En positif des données, des chiffres, des courbes, des « statistiques », ce démographe et historien a voulu nous convaincre. Du point de vue des idées, il nous confirme sur certaines évolutions de la société française : appauvrissement lent mais assuré de nombreuses couches de la société au profit d’une mince couche sociale (de 1 à 10%) ; une désindustrialisation entraînant une baisse importante du nombre d’ouvriers industriels ; un nombre croissant d’employés de plus en plus précarisés (de ça il en parle beaucoup moins) ; des « couches intermédiaires » (centre de ces interrogations) qui s’atomisent déstabilisées sur leur avenir et celui de leurs enfants ; une société qui « s’effondre », ne sait plus où elle en est… Des gouvernements qui jouent la « comédie » démocratique tout en se droitisant… Tout cela nous pouvons tous le constater.

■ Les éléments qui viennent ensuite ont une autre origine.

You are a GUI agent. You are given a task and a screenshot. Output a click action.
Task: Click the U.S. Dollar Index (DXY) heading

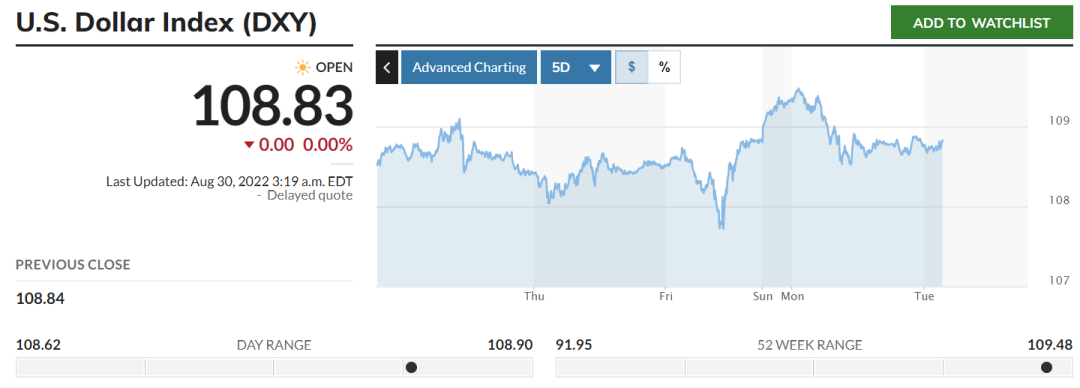click(x=167, y=23)
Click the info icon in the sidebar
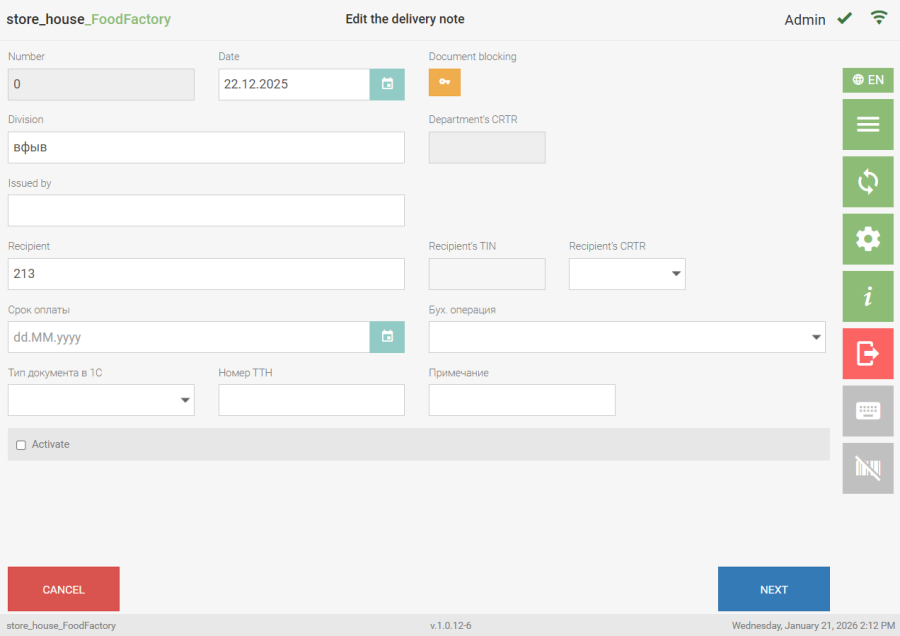This screenshot has width=900, height=636. (867, 296)
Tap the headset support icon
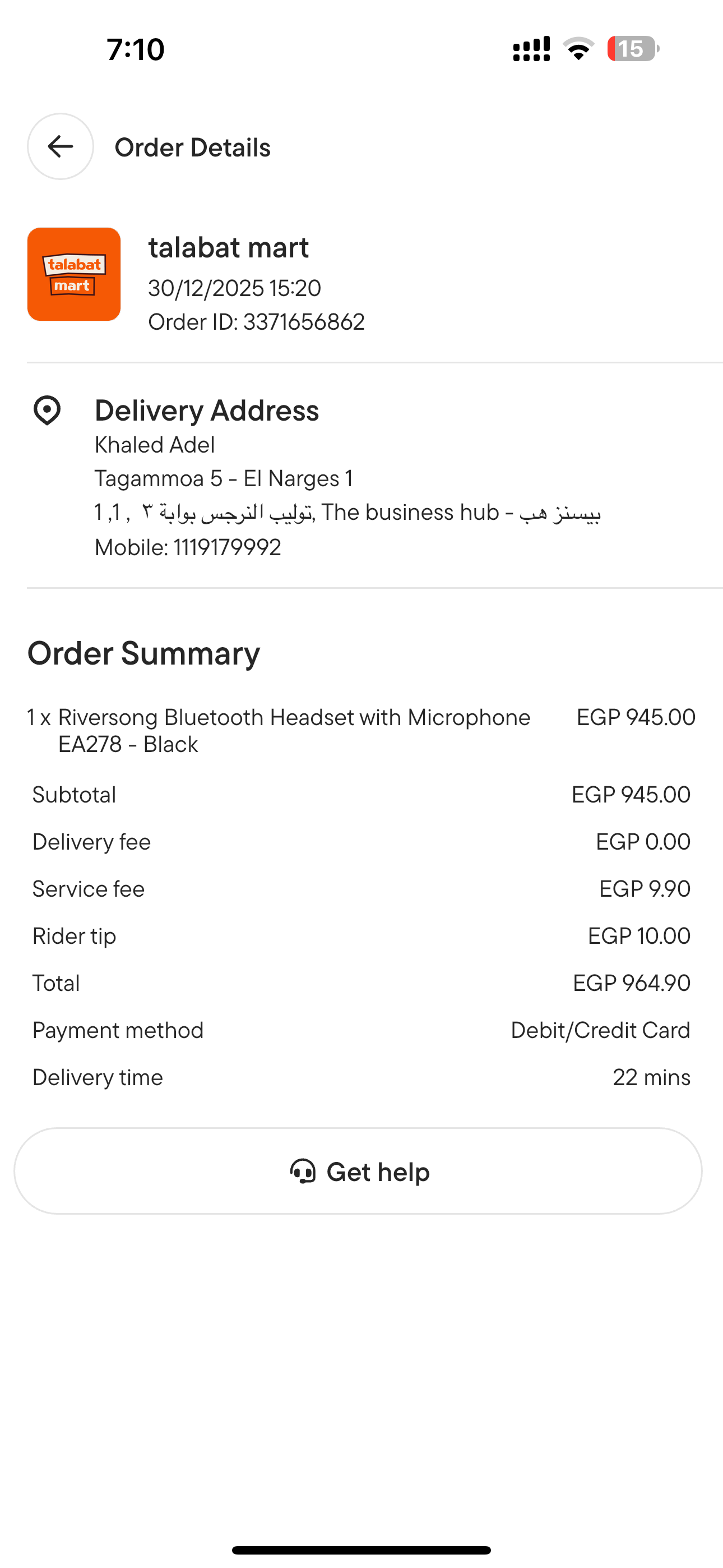This screenshot has width=723, height=1568. pyautogui.click(x=303, y=1171)
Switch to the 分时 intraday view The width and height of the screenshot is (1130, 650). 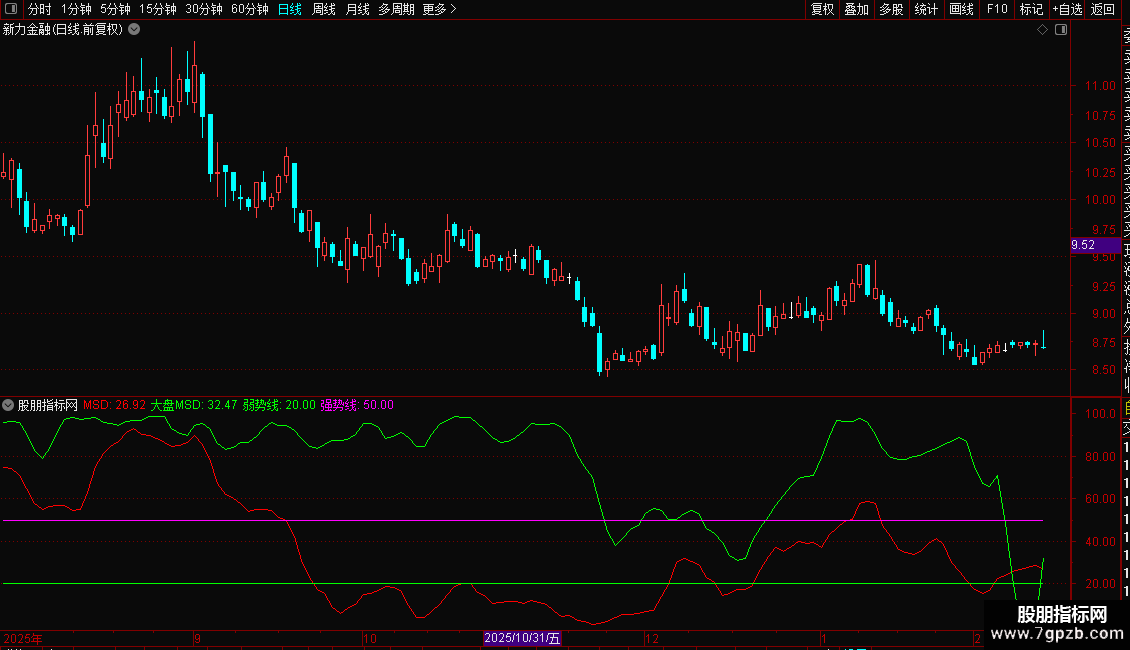39,9

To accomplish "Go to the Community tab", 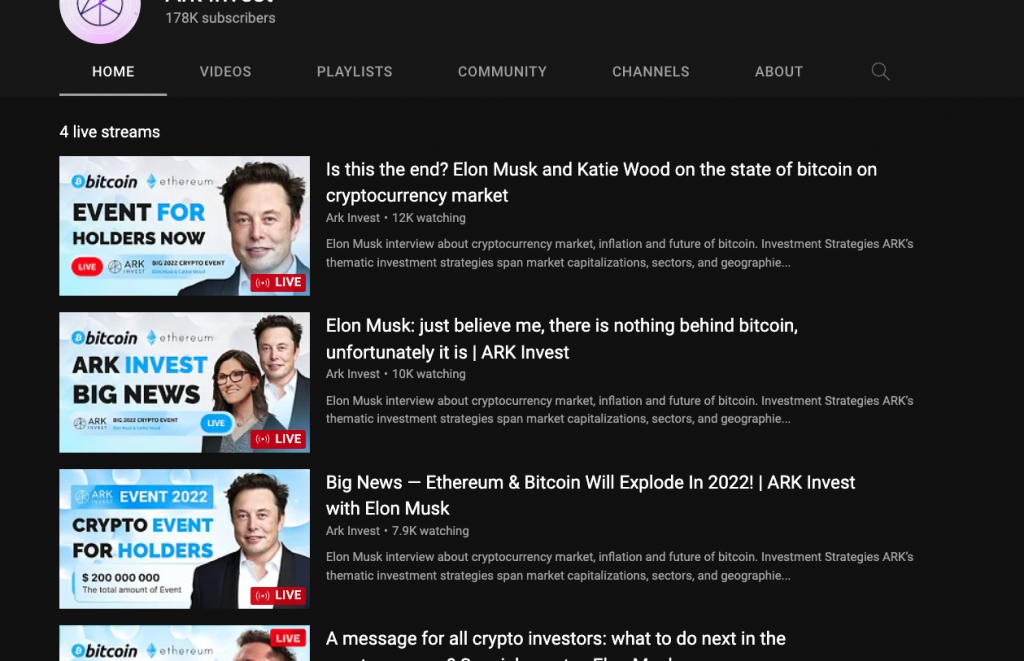I will pos(502,72).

La cause c’est « l’euro qui plombe la nation au profit de l’Allemagne. C’est le point de vue, très « patriote », sous lequel il analyse tous ces phénomènes.

Enfin il voit le monde en évolution, en changement permanent et il en tire différentes hypothèses qui nous intéressent fortement.

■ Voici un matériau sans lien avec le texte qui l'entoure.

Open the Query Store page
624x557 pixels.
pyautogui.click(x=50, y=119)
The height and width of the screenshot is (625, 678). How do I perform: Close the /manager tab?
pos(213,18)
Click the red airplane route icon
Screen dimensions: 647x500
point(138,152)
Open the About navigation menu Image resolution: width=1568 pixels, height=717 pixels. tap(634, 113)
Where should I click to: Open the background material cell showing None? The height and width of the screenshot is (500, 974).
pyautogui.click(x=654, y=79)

Jamais il ne parlera d’impérialisme français

E. Todd parle des monopoles de toutes Nations qui dominent l’Europe, et déterminent son orientation politique, très juste. Toutefois, il ne parle jamais des États (en tant qu’appareil) qui ont fusionné avec les grands groupes financiers et industriels qui dominent réellement tous les États. Todd invente des classes (ou des regroupements de classe) en fonction de critères intello et moraux sans jamais tenir compte des conditions matérielles et économiques qui sont, qu’on le veuille ou non, les fondements de nos sociétés. Plus même, pour l’auteur ce sont les idées qui déterminent le monde — d’où une place importante faite aux intellos des grandes écoles (ENA, ENS, Polytechnique…)

Todd abuse de ses références à Marx dont il ne reprend que le trait vif et humoristique pour tracer une égalité entre Napoléon III et Macron — qu’il déteste.

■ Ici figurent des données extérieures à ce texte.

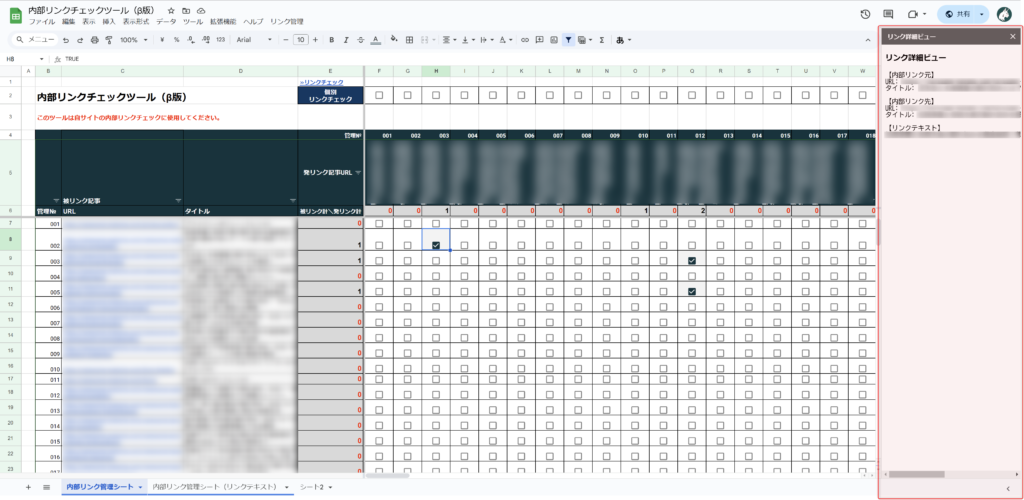1024x500 pixels.
Task: Click the 共有 share button
Action: click(957, 14)
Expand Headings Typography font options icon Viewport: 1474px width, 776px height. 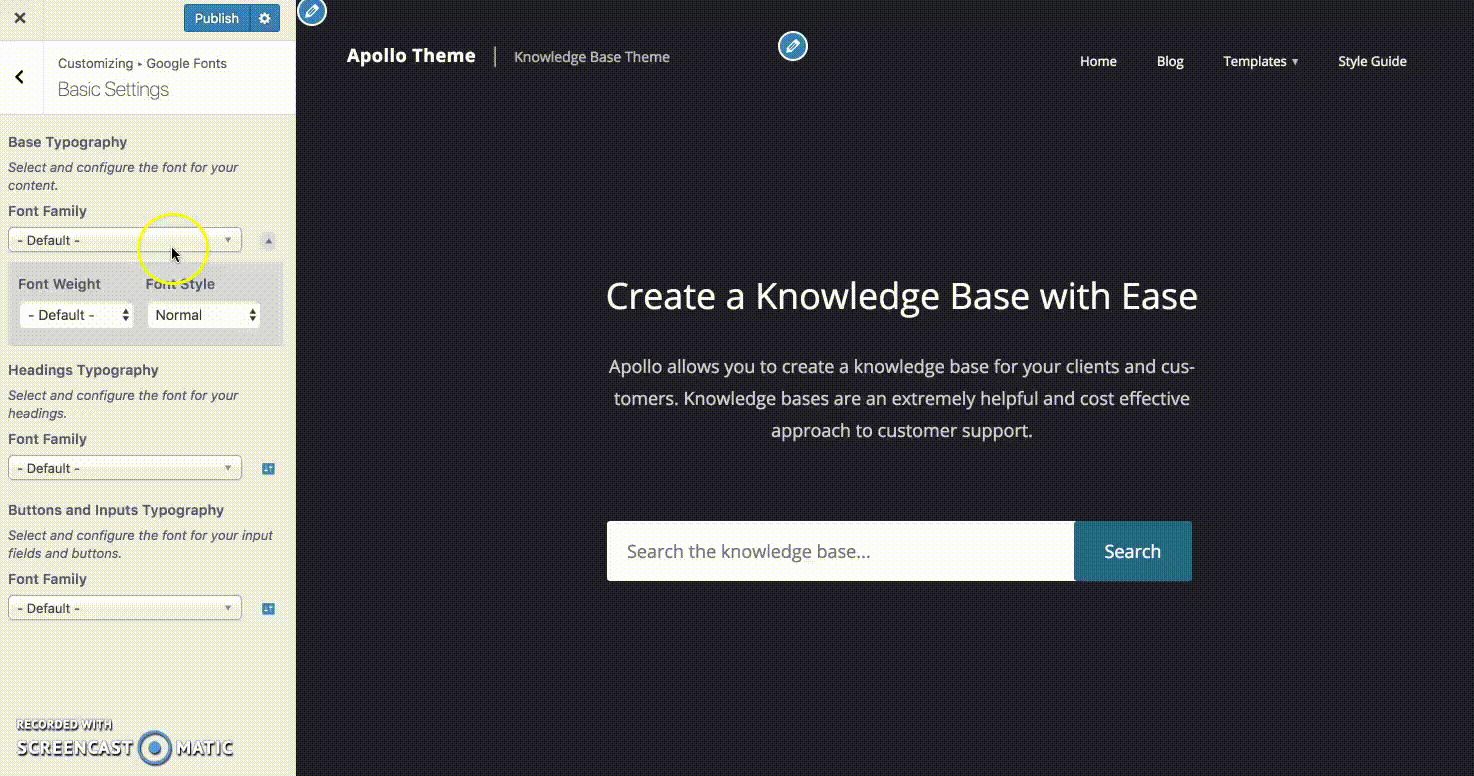click(268, 469)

E. Todd défend les institutions de la 5ème République et apparaît de fait comme un gaulliste sociale et patriote.

L’analyse des résultats électoraux et des consciences

Ses chiffres et analyses partent et s’appuient toujours sur les résultats électoraux sans jamais vraiment tenir compte des abstentionnistes, des votes blancs ou nuls et des non-inscrits qui constituent entre 60 et 80% des adultes en âge de voter. Alors toutes les analyses qu’ils tirent de ces chiffres sont nécessairement partielles, partiales et donc faussées.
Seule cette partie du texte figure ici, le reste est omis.